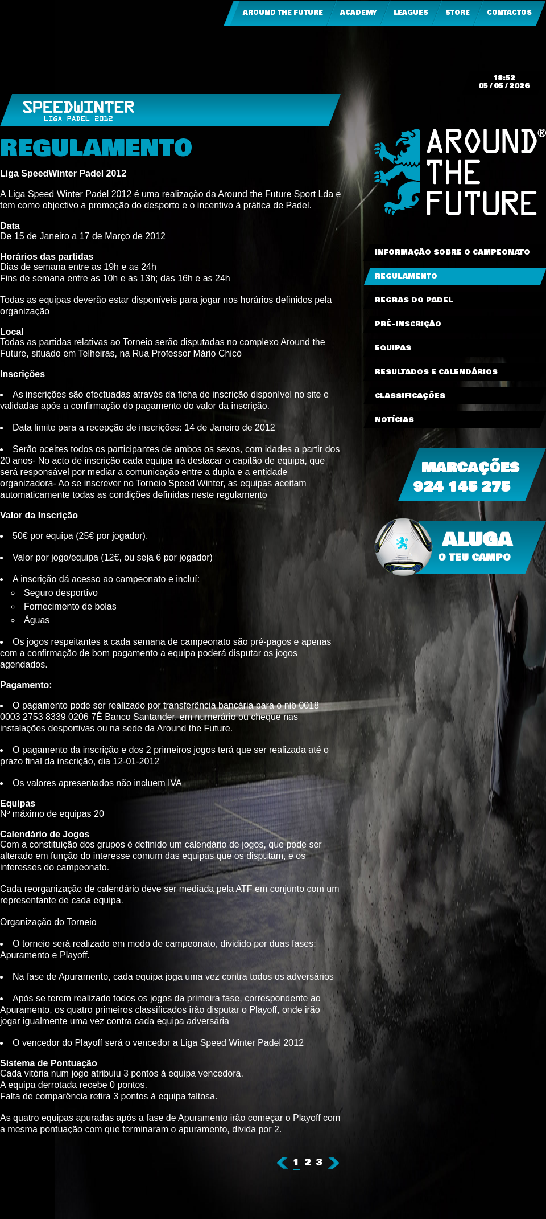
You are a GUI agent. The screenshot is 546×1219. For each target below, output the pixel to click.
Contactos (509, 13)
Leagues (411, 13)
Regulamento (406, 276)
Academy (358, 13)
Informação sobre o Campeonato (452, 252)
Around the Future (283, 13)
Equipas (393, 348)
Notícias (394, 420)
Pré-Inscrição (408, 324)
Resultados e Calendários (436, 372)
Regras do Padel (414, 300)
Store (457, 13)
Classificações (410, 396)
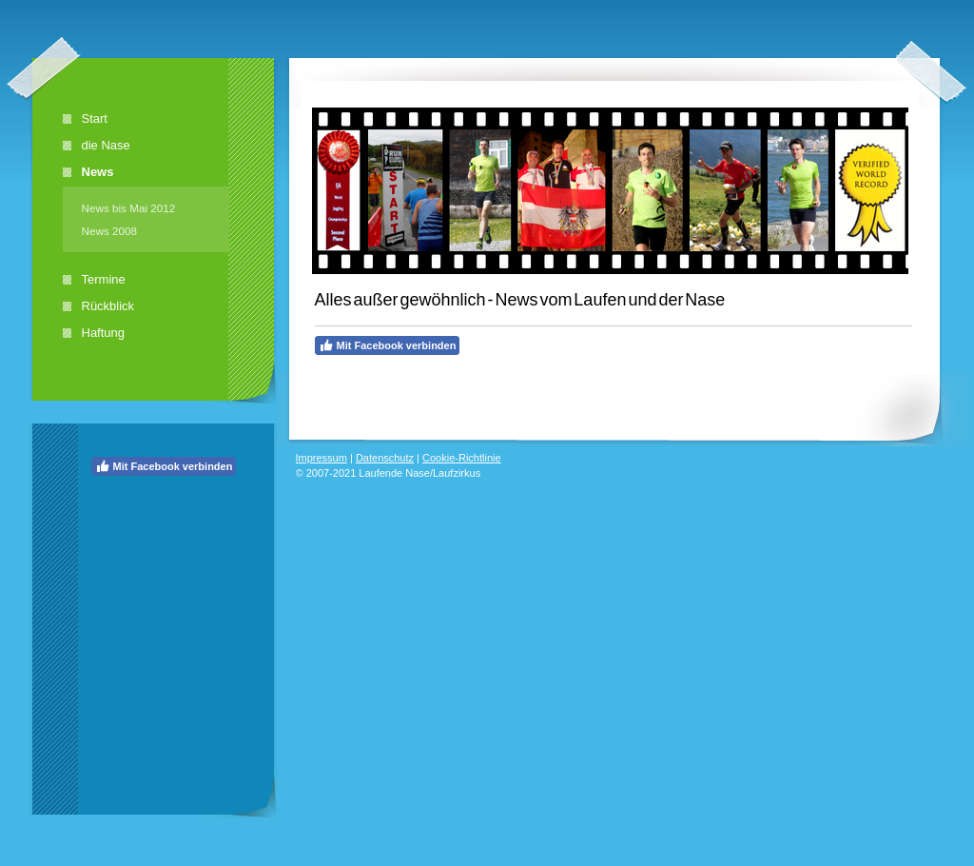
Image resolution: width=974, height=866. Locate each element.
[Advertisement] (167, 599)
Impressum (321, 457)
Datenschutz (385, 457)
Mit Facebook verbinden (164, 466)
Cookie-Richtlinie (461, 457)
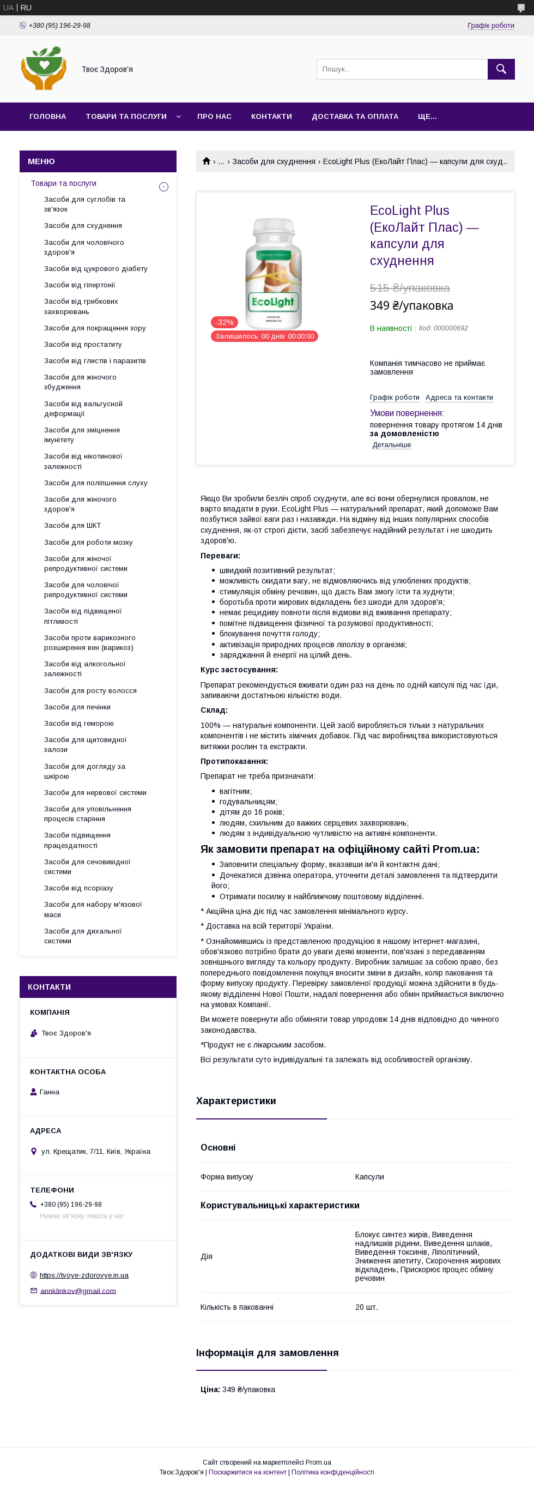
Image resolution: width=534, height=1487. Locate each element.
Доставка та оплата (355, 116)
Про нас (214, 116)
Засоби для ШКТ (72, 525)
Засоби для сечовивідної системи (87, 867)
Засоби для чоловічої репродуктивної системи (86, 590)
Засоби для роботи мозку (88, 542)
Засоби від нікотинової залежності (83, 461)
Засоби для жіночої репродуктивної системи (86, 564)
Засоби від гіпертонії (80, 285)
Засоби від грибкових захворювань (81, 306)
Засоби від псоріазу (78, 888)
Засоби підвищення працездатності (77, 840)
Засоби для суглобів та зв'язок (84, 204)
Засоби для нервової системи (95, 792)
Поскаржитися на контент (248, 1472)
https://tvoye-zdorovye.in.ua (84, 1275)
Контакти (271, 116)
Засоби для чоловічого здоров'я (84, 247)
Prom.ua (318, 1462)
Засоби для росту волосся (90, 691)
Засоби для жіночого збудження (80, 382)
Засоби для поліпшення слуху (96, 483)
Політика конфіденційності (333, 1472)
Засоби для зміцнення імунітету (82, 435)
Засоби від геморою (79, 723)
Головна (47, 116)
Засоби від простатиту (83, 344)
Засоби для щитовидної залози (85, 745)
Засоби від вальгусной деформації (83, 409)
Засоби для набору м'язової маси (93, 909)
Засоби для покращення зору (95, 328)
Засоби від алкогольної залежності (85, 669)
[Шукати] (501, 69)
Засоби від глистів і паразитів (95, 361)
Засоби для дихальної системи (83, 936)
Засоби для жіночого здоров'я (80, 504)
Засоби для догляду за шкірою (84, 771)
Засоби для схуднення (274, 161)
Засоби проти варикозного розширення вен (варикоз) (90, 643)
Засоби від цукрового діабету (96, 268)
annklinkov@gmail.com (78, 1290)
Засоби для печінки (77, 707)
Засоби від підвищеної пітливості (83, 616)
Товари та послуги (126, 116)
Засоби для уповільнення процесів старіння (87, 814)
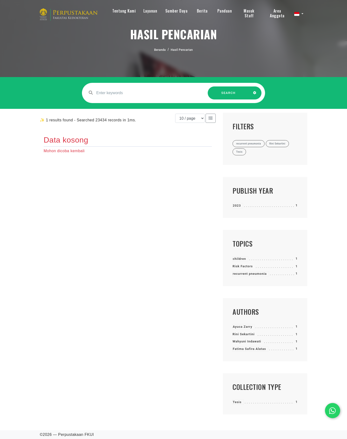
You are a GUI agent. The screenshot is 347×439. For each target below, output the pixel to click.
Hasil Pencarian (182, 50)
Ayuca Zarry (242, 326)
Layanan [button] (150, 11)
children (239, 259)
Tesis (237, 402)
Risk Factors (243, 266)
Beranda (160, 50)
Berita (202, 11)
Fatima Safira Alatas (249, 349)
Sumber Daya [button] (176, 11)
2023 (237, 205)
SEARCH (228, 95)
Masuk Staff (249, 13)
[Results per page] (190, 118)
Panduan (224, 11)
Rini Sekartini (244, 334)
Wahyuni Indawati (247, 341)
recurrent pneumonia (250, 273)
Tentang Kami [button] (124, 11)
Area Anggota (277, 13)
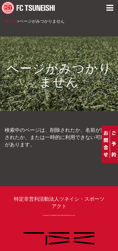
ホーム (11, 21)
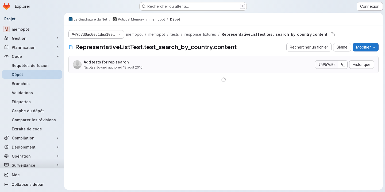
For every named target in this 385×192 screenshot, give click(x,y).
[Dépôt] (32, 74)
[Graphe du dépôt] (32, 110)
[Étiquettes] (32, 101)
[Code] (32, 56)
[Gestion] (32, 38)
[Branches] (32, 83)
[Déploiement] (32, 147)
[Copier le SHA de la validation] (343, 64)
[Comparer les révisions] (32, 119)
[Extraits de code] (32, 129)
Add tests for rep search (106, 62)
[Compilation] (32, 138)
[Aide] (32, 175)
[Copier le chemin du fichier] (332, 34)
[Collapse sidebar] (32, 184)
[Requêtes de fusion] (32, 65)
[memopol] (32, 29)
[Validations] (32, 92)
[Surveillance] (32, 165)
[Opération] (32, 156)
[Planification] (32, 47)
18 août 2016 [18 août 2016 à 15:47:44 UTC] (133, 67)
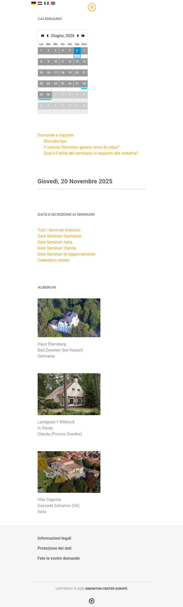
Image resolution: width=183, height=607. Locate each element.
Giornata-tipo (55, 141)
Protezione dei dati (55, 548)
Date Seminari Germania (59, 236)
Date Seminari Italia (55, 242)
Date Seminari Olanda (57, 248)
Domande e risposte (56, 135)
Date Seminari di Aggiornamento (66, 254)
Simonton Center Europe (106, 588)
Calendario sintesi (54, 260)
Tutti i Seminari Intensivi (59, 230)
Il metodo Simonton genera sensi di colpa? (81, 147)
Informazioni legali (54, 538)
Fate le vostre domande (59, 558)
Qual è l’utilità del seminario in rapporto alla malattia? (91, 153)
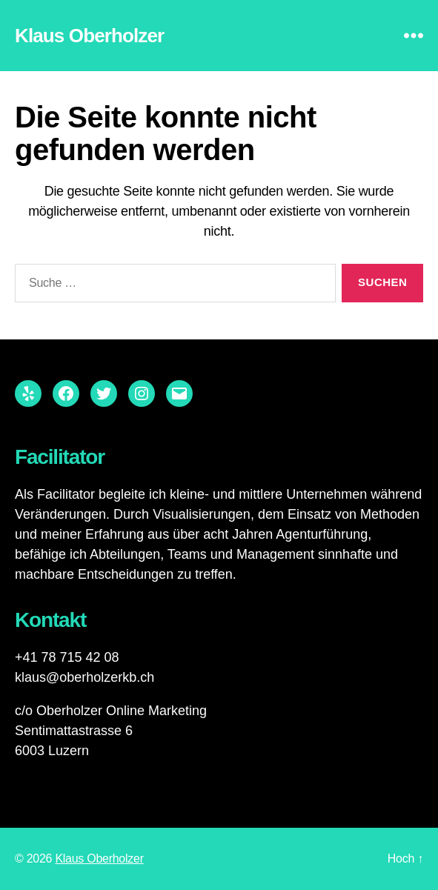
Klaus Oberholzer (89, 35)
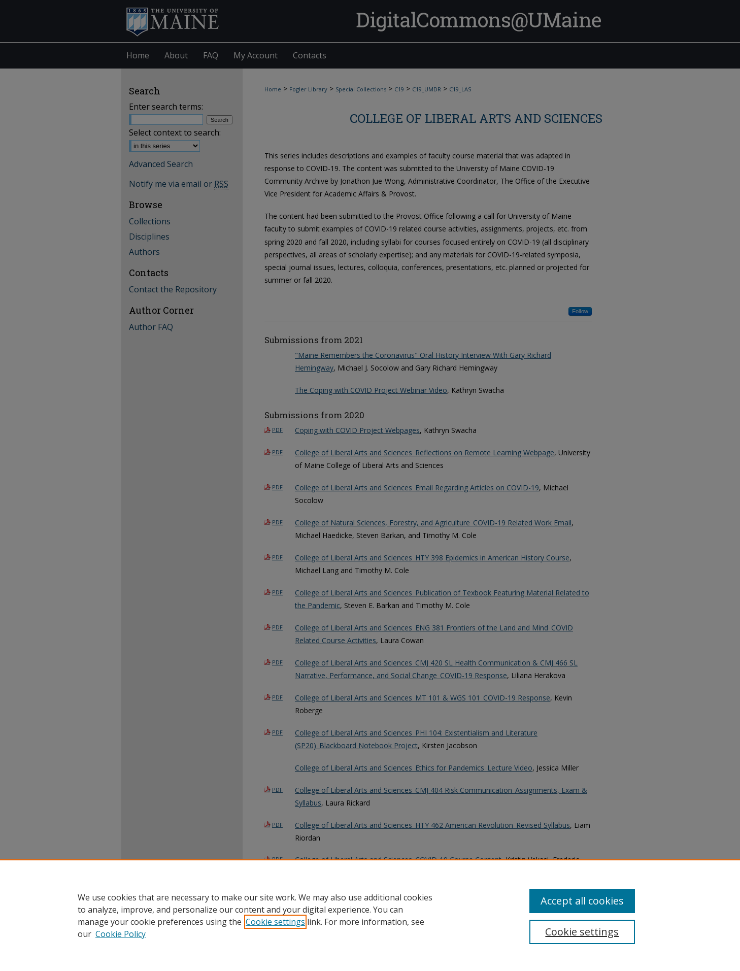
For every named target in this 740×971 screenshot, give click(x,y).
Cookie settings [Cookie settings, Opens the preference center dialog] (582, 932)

________

◆ Exercise description: Rewrite all of the rows above with every "Leagues" changed to "Ligas" and nothing else altered. Leave the pictures out.

◆ Output for this exercise:
You are a GUI agent. The screenshot is 546×1219. For each target below, output the pixel to click.
Contactos (509, 13)
Ligas (411, 13)
Regulamento (406, 276)
Academy (358, 13)
Informação sobre o Campeonato (452, 252)
Around the Future (283, 13)
Equipas (393, 348)
Notícias (394, 420)
Pré-Inscrição (408, 324)
Resultados e Calendários (436, 372)
Regras do Padel (414, 300)
Store (457, 13)
Classificações (410, 396)
Image resolution: width=974, height=866. Locate each element.
[Advertisement] (167, 599)
Impressum (321, 457)
Datenschutz (385, 457)
Mit Facebook verbinden (164, 466)
Cookie-Richtlinie (461, 457)
Image resolution: width=534, height=1487. Locate each element.
Доставка та оплата (355, 116)
Про нас (214, 116)
Засоби для ШКТ (72, 525)
Засоби для сечовивідної системи (87, 867)
Засоби для чоловічої репродуктивної системи (86, 590)
Засоби для роботи мозку (88, 542)
Засоби від нікотинової залежності (83, 461)
Засоби для жіночої репродуктивної системи (86, 564)
Засоби від гіпертонії (80, 285)
Засоби від грибкових захворювань (81, 306)
Засоби від псоріазу (78, 888)
Засоби підвищення працездатності (77, 840)
Засоби для суглобів та зв'язок (84, 204)
Засоби для нервової системи (95, 792)
Поскаржитися на контент (248, 1472)
https://tvoye-zdorovye.in.ua (84, 1275)
Контакти (271, 116)
Засоби для чоловічого здоров'я (84, 247)
Prom.ua (318, 1462)
Засоби для росту волосся (90, 691)
Засоби для жіночого збудження (80, 382)
Засоби для поліпшення слуху (96, 483)
Політика конфіденційності (333, 1472)
Засоби для зміцнення імунітету (82, 435)
Засоби від геморою (79, 723)
Головна (47, 116)
Засоби від простатиту (83, 344)
Засоби для щитовидної залози (85, 745)
Засоби від вальгусной деформації (83, 409)
Засоби для набору м'язової маси (93, 909)
Засоби для покращення зору (95, 328)
Засоби від алкогольної залежності (85, 669)
[Шукати] (501, 69)
Засоби від глистів і паразитів (95, 361)
Засоби для дихальної системи (83, 936)
Засоби для жіночого здоров'я (80, 504)
Засоби для догляду за шкірою (84, 771)
Засоби для схуднення (274, 161)
Засоби проти варикозного розширення вен (варикоз) (90, 643)
Засоби від цукрового діабету (96, 268)
annklinkov@gmail.com (78, 1290)
Засоби для печінки (77, 707)
Засоби від підвищеної пітливості (83, 616)
Товари та послуги (126, 116)
Засоби для уповільнення процесів старіння (87, 814)
You are a GUI agent. The screenshot is 347×439. For each target below, output the pixel to click.
Hasil Pencarian (182, 50)
Ayuca Zarry (242, 326)
Layanan [button] (150, 11)
children (239, 259)
Tesis (237, 402)
Risk Factors (243, 266)
Beranda (160, 50)
Berita (202, 11)
Fatima Safira Alatas (249, 349)
Sumber Daya [button] (176, 11)
2023 (237, 205)
SEARCH (228, 95)
Masuk Staff (249, 13)
[Results per page] (190, 118)
Panduan (224, 11)
Rini Sekartini (244, 334)
Wahyuni Indawati (247, 341)
recurrent pneumonia (250, 273)
Tentang Kami [button] (124, 11)
Area Anggota (277, 13)
ホーム (11, 21)
For every named target in this 385×192 screenshot, give click(x,y).
[Dépôt] (32, 74)
[Graphe du dépôt] (32, 110)
[Étiquettes] (32, 101)
[Code] (32, 56)
[Gestion] (32, 38)
[Branches] (32, 83)
[Déploiement] (32, 147)
[Copier le SHA de la validation] (343, 64)
[Comparer les révisions] (32, 119)
[Extraits de code] (32, 129)
Add tests for rep search (106, 62)
[Compilation] (32, 138)
[Aide] (32, 175)
[Copier le chemin du fichier] (332, 34)
[Collapse sidebar] (32, 184)
[Requêtes de fusion] (32, 65)
[memopol] (32, 29)
[Validations] (32, 92)
[Surveillance] (32, 165)
[Opération] (32, 156)
[Planification] (32, 47)
18 août 2016 [18 août 2016 à 15:47:44 UTC] (133, 67)
Image resolution: width=183, height=607. Locate each element.
Giornata-tipo (55, 141)
Protezione dei dati (55, 548)
Date Seminari Germania (59, 236)
Date Seminari Italia (55, 242)
Date Seminari Olanda (57, 248)
Domande e risposte (56, 135)
Date Seminari di Aggiornamento (66, 254)
Simonton Center Europe (106, 588)
Calendario sintesi (54, 260)
Tutti i Seminari Intensivi (59, 230)
Il metodo Simonton genera sensi di colpa? (81, 147)
Informazioni legali (54, 538)
Fate le vostre domande (59, 558)
Qual è l’utilità del seminario in rapporto alla malattia? (91, 153)
Klaus Oberholzer (89, 35)
For every named target in this 740×971 screenshot, give click(x,y).
Cookie settings [Cookie settings, Opens the preference center dialog] (582, 932)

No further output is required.